Over the years the disagreements between my wife and myself have gradually diminished to very few occurrences. And hurray! … we have been happily married for 35 of our 37 years of marriage! The first two years we had a hard time adjusting! Our disagreements during that period were almost fatal, until in a moment of breakthrough, we realized we were actually on the same team and should proceed with that in mind. Whatever skirmishes we have had since then were mostly minor and often humorous. But I can recall a day about four years ago when we hit a bump. Each of us was dealing with our own bothersome health issues, plus some other stresses such as moving to a new home.
Today in our marriage, bad days are fairly infrequent for us, and when they occur it usually works out that the one doing OK supports the one having the bad day. But … on that particular day we decided (not really) to each have our own bad day on the same day … and express it forcefully! Such times can cause intense feelings of dissatisfaction. During the first couple of years I occasionally thought I should just leave, and although I’m afraid to ask (LOL), I’m fairly sure she had the some thought a few times. (Or maybe quite a few times … gulp!)

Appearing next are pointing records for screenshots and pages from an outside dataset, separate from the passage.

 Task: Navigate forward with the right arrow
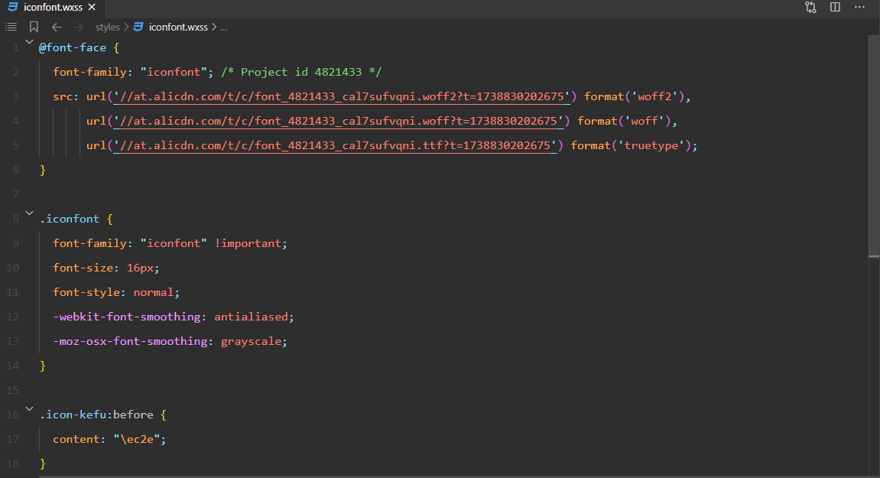[78, 27]
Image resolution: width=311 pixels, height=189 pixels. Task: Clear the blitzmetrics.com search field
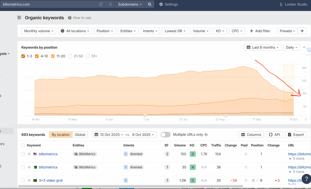pyautogui.click(x=111, y=4)
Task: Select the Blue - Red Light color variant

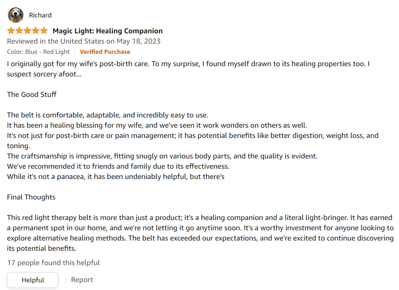Action: [38, 51]
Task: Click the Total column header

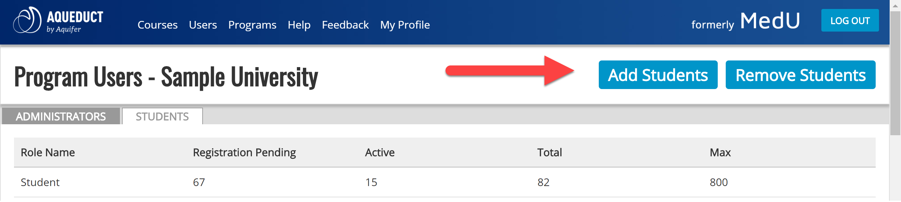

Have you ever been involved in something in which you reached a point of being ready to leave … “I’ve had enough” … “I can’t continue this”? In the Bible (John chapter 6), the great multitude of followers of Jesus were having a rough time with some of his “difficult” teachings, to the point that many of them decided to leave.

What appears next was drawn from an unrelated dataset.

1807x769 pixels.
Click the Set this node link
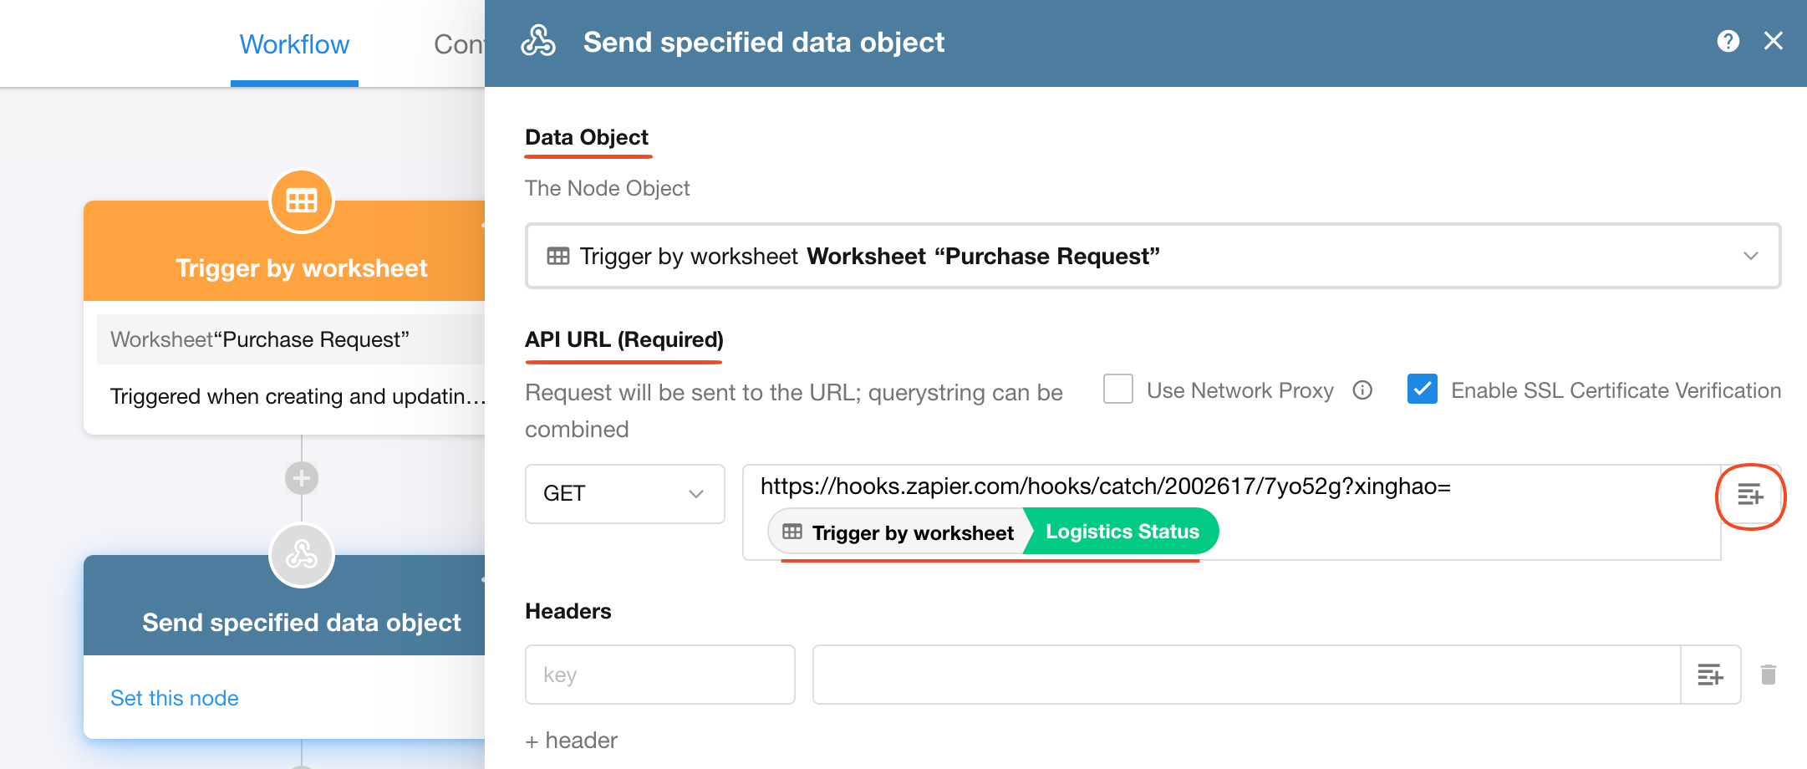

John 6:66 sounds like a bad number … and it is … From this time many of his disciples turned back and no longer followed him. (John 6:66)
The “chosen” twelve disciples must have been struggling with the same inner conflict, and Jesus asked them if they, too, wanted to leave. But the disciple Simon Peter blurted out a gem of a confession at this point.

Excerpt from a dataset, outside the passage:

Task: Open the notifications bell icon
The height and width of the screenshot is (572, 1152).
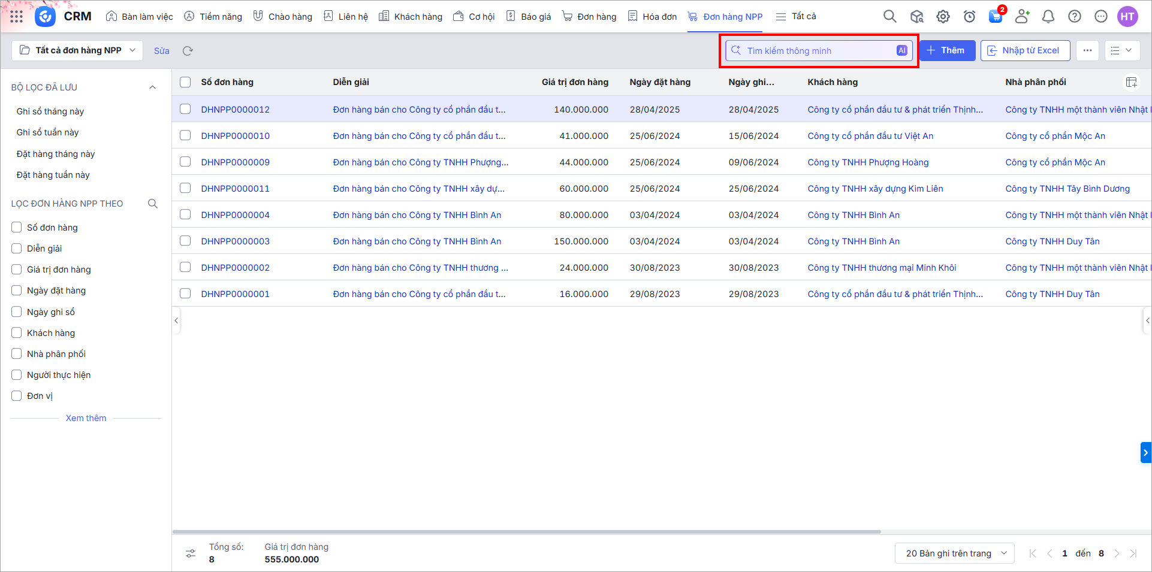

“You do not want to leave too, do you?” Jesus asked the Twelve. Simon Peter answered him, “Lord, to whom shall we go? You have the words of eternal life.” (John 6:67-68) Now that is an amazing, Holy Spirit inspired declaration!
Back to my story … For both my wife and I to be tired, cranky, and emotionally upset on the same day seemed like an enormous challenge, one which might have made us question if we could keep going. Frankly, this had probably been building for quite a few days. What do you do when this happens? As people of faith we can learn something from Simon Peter about what is the right question to ask. If we look to the God of our faith and into our inner being, the truth is obvious. After all, that same belief, foundation, attachment, and love that we have (and the disciples had) with Jesus, is also true for us in our marriage. … “Where would I go?” … and we know the answer … “You are the one.”
Many people give up on faith, marriages, jobs, friends, etc. because they jump without considering the question, “Where would I go?” That’s worth thinking about. Is there something you are about to give up on? Obviously, some things need to be abandoned, but in the case of faith or marriage or other things that God has a plan for, we need to ask, “where would I go?” The Holy Spirit reminded Simon Peter that the best place was right where he was, with Jesus, despite the struggle, questions, and doubts.
A few times in various circumstances of my life, I have jumped when I shouldn’t have. We all have done that. Dr. Phil would gladly jump in and say, “And how’s that working for you?” And the answer is … it’s not.
Sometimes dissatisfaction gives us the chance to realize and affirm that we are where we are for a reason.